4月は新入学・新学期の季節です。名古屋外国語大学にも新しい「タケノコ」達が入学してきました。新しい世界に足を踏み入れ,期待と不安が入り交じっていると思いますが,タケノコ達もすぐ馴染んで,大きく成長して欲しいと願っています。

さて,今月のチャレンジでは,名古屋外国語大学の新しい「タケノコ」達と同じように,新しい世界,広い世界に飛びこんでいった「日本語」について考えてみましょう。
実は,皆さんにもおなじみの「Google」のサービスを使って考えることが出来るのです。

●早速,Google Ngram Viewer (https://books.google.com/ngrams)を見て下さい。これは,Googleが電子データとして取り込んだ世界中の書籍全体の単語のうち,ある単語が年代別にどれくらい出現したかを表示してくれるサービスです。

上のほうに検索窓があり,「Albert Einstein, Sherlock Holmes, Frankenstein」と入力されています。その下に,1800,2000と入力された窓があり,その右には「English」と表示されています。つまり,この図は西暦1800年から2000年の英語の書籍に “Albert Einstein, Sherlock Holmes, Frankenstein” という3つの表現が出現した率が表されているのです。

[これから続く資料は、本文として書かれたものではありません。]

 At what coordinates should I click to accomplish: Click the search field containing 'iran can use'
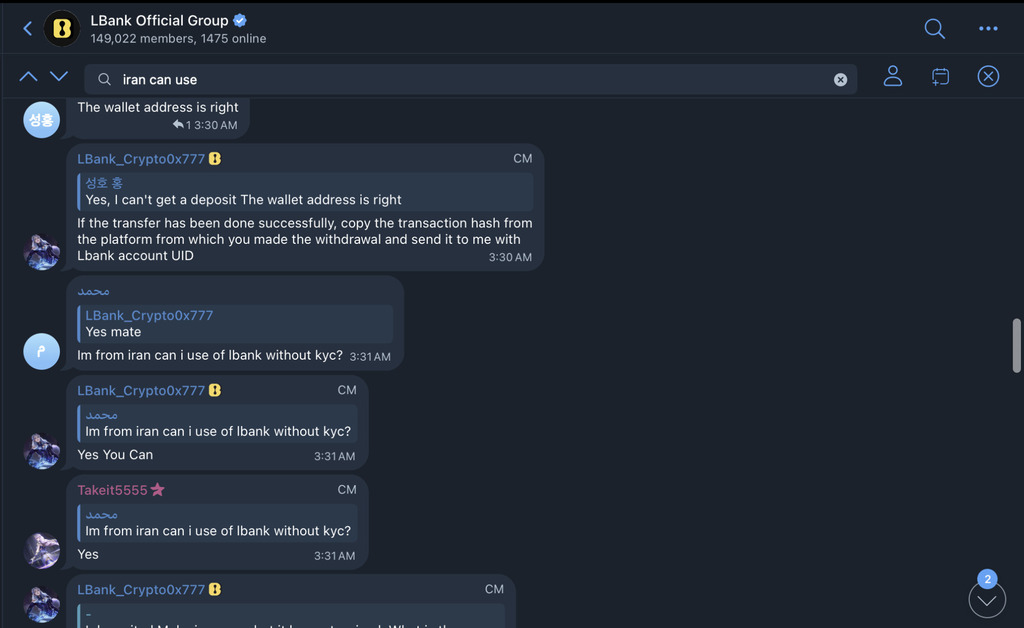tap(470, 80)
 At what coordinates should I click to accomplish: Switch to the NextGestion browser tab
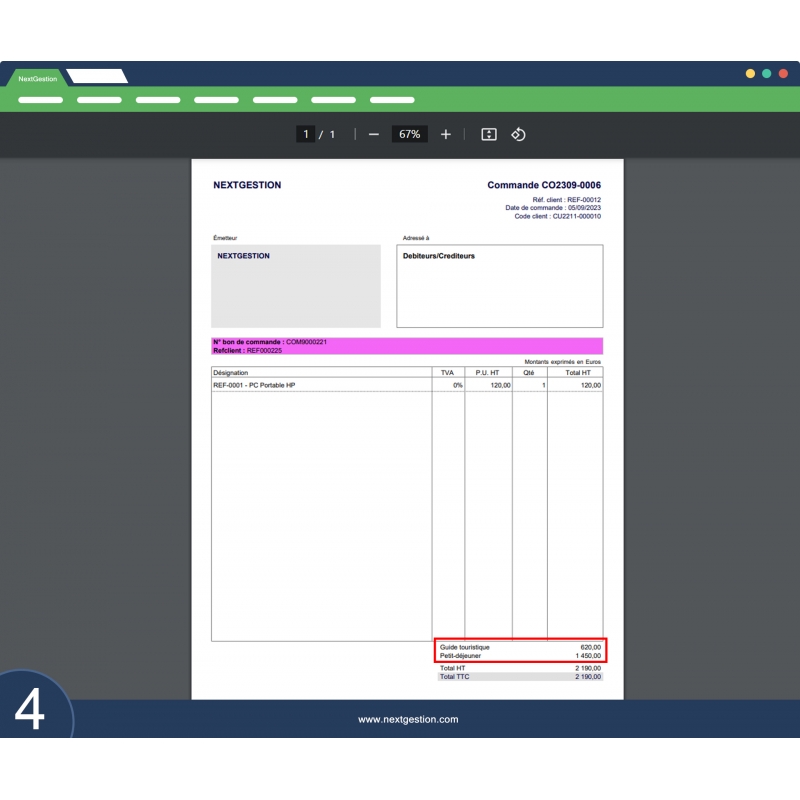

では,井上(2013)で紹介されている「tsunami」という単語を検索してみましょう。手順は以下の通りです。

1.上のほうの検索窓に「tsunami」と入力します。
2.「Search lots of books」と書かれた青いボタンを押します。

結果が表示されましたか?その結果からは次のようなことが分かるでしょう。

・検索語:tsunami
・検索した年代:1800年〜2000年
・検索した言語:English
・グラフと社会状況の説明:
「1940年代,終戦あたりから出現が増え始め,1960年頃に小さい山があり,その後1970年代後半に出現率が大きく増えています。その後一旦減りますが,また2000年の直前に増えていることが分かります。1960年頃の出現率の増加は,1960年に南米チリで大きな地震が起き,ハワイでも津波が観測されたことと関係があるのかもしれません。」


年代を変えると,西暦1500年から2008年まで検索することができます。また,他の言語として,フランス語,スペイン語,ドイツ語,イタリア語,中国語などを選ぶことができます(残念ながら,日本語はまだありません)。

●今回の課題は,日本から世界に飛び出して行った「ニホンゴ」を検索し,どうしてそのようなグラフになったのか,社会状況等と合わせて考え,上の太字部分のように説明してみてください。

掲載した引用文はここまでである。